* Data extracts:
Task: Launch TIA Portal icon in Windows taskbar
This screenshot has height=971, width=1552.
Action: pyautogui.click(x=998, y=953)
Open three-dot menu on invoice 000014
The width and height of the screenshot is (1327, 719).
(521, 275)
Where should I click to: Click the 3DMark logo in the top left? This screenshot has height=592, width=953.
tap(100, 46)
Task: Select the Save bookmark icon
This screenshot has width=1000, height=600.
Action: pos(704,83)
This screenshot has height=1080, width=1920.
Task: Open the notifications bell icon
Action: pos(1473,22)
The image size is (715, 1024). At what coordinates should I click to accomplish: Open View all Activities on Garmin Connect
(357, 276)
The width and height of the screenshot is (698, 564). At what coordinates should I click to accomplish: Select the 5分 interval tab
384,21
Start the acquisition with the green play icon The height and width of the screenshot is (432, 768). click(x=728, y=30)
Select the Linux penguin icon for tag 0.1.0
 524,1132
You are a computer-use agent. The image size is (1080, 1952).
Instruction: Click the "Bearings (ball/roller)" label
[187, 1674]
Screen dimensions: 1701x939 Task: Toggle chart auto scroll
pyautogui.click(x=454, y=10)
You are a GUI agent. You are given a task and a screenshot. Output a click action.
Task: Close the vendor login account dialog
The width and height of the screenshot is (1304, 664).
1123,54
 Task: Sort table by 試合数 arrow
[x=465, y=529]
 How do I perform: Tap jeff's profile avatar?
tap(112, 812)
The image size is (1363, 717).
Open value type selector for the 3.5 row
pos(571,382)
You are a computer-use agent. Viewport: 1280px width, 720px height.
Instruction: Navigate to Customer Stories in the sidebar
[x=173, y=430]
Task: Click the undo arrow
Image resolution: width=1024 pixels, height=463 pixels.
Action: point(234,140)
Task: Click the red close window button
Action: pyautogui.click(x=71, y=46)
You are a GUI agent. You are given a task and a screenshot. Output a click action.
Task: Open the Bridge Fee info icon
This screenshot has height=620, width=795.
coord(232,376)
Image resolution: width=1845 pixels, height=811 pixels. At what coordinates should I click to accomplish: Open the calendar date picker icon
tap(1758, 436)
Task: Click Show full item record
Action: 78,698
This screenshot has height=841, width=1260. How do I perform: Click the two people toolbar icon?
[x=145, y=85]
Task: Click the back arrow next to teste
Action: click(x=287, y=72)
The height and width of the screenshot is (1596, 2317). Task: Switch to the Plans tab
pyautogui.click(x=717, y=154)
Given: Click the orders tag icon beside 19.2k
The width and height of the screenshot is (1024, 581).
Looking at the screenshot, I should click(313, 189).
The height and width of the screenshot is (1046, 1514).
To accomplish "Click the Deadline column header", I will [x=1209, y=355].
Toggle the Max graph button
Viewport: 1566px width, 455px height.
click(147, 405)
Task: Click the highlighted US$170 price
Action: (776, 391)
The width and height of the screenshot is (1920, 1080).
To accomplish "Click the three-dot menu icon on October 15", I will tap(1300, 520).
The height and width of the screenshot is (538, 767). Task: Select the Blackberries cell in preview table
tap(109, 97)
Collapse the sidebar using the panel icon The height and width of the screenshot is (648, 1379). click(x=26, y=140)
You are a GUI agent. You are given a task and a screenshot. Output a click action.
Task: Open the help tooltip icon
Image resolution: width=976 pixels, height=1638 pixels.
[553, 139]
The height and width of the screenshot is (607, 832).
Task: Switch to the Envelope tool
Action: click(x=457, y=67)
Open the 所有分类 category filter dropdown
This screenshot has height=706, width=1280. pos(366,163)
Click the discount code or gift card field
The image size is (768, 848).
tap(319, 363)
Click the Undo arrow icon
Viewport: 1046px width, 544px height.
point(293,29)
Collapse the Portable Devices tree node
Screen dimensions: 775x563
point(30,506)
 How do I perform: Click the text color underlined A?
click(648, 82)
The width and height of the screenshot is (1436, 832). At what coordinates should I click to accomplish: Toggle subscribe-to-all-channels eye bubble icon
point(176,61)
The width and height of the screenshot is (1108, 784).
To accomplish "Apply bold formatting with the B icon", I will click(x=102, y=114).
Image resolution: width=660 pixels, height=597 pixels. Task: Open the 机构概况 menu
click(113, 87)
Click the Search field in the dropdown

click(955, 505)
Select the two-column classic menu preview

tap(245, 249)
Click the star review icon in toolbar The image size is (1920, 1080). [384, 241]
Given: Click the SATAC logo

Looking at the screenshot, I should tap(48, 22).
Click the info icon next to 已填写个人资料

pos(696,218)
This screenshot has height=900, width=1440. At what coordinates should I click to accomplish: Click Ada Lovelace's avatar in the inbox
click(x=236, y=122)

* Work instructions: Retype every record above exactly as it appears.

* Task answer:
Task: Launch TIA Portal icon in Windows taskbar
This screenshot has height=971, width=1552.
Action: pyautogui.click(x=998, y=953)
Open three-dot menu on invoice 000014
The width and height of the screenshot is (1327, 719).
(521, 275)
Where should I click to: Click the 3DMark logo in the top left? This screenshot has height=592, width=953.
tap(100, 46)
Task: Select the Save bookmark icon
This screenshot has width=1000, height=600.
Action: pos(704,83)
This screenshot has height=1080, width=1920.
Task: Open the notifications bell icon
Action: pos(1473,22)
The image size is (715, 1024). At what coordinates should I click to accomplish: Open View all Activities on Garmin Connect
(357, 276)
The width and height of the screenshot is (698, 564). At what coordinates should I click to accomplish: Select the 5分 interval tab
384,21
Start the acquisition with the green play icon The height and width of the screenshot is (432, 768). click(x=728, y=30)
Select the Linux penguin icon for tag 0.1.0
 524,1132
You are a computer-use agent. The image size is (1080, 1952).
Instruction: Click the "Bearings (ball/roller)" label
[187, 1674]
Screen dimensions: 1701x939 Task: Toggle chart auto scroll
pyautogui.click(x=454, y=10)
You are a GUI agent. You are given a task and a screenshot. Output a click action.
Task: Close the vendor login account dialog
The width and height of the screenshot is (1304, 664).
1123,54
 Task: Sort table by 試合数 arrow
[x=465, y=529]
 How do I perform: Tap jeff's profile avatar?
tap(112, 812)
The image size is (1363, 717).
Open value type selector for the 3.5 row
pos(571,382)
You are a computer-use agent. Viewport: 1280px width, 720px height.
Instruction: Navigate to Customer Stories in the sidebar
[x=173, y=430]
Task: Click the undo arrow
Image resolution: width=1024 pixels, height=463 pixels.
Action: point(234,140)
Task: Click the red close window button
Action: pyautogui.click(x=71, y=46)
You are a GUI agent. You are given a task and a screenshot. Output a click action.
Task: Open the Bridge Fee info icon
This screenshot has height=620, width=795.
coord(232,376)
Image resolution: width=1845 pixels, height=811 pixels. At what coordinates should I click to accomplish: Open the calendar date picker icon
tap(1758, 436)
Task: Click Show full item record
Action: 78,698
This screenshot has height=841, width=1260. How do I perform: Click the two people toolbar icon?
[x=145, y=85]
Task: Click the back arrow next to teste
Action: click(x=287, y=72)
The height and width of the screenshot is (1596, 2317). Task: Switch to the Plans tab
pyautogui.click(x=717, y=154)
Given: Click the orders tag icon beside 19.2k
The width and height of the screenshot is (1024, 581).
Looking at the screenshot, I should click(313, 189).
The height and width of the screenshot is (1046, 1514).
To accomplish "Click the Deadline column header", I will [x=1209, y=355].
Toggle the Max graph button
Viewport: 1566px width, 455px height.
click(147, 405)
Task: Click the highlighted US$170 price
Action: (776, 391)
The width and height of the screenshot is (1920, 1080).
To accomplish "Click the three-dot menu icon on October 15", I will tap(1300, 520).
The height and width of the screenshot is (538, 767). Task: Select the Blackberries cell in preview table
tap(109, 97)
Collapse the sidebar using the panel icon The height and width of the screenshot is (648, 1379). click(x=26, y=140)
You are a GUI agent. You are given a task and a screenshot. Output a click action.
Task: Open the help tooltip icon
Image resolution: width=976 pixels, height=1638 pixels.
[553, 139]
The height and width of the screenshot is (607, 832).
Task: Switch to the Envelope tool
Action: click(x=457, y=67)
Open the 所有分类 category filter dropdown
This screenshot has height=706, width=1280. pos(366,163)
Click the discount code or gift card field
The image size is (768, 848).
tap(319, 363)
Click the Undo arrow icon
Viewport: 1046px width, 544px height.
point(293,29)
Collapse the Portable Devices tree node
Screen dimensions: 775x563
point(30,506)
 How do I perform: Click the text color underlined A?
click(648, 82)
The width and height of the screenshot is (1436, 832). At what coordinates should I click to accomplish: Toggle subscribe-to-all-channels eye bubble icon
point(176,61)
The width and height of the screenshot is (1108, 784).
To accomplish "Apply bold formatting with the B icon", I will click(x=102, y=114).
Image resolution: width=660 pixels, height=597 pixels. Task: Open the 机构概况 menu
click(113, 87)
Click the Search field in the dropdown

click(955, 505)
Select the two-column classic menu preview

tap(245, 249)
Click the star review icon in toolbar The image size is (1920, 1080). [384, 241]
Given: Click the SATAC logo

Looking at the screenshot, I should tap(48, 22).
Click the info icon next to 已填写个人资料

pos(696,218)
This screenshot has height=900, width=1440. At what coordinates should I click to accomplish: Click Ada Lovelace's avatar in the inbox
click(x=236, y=122)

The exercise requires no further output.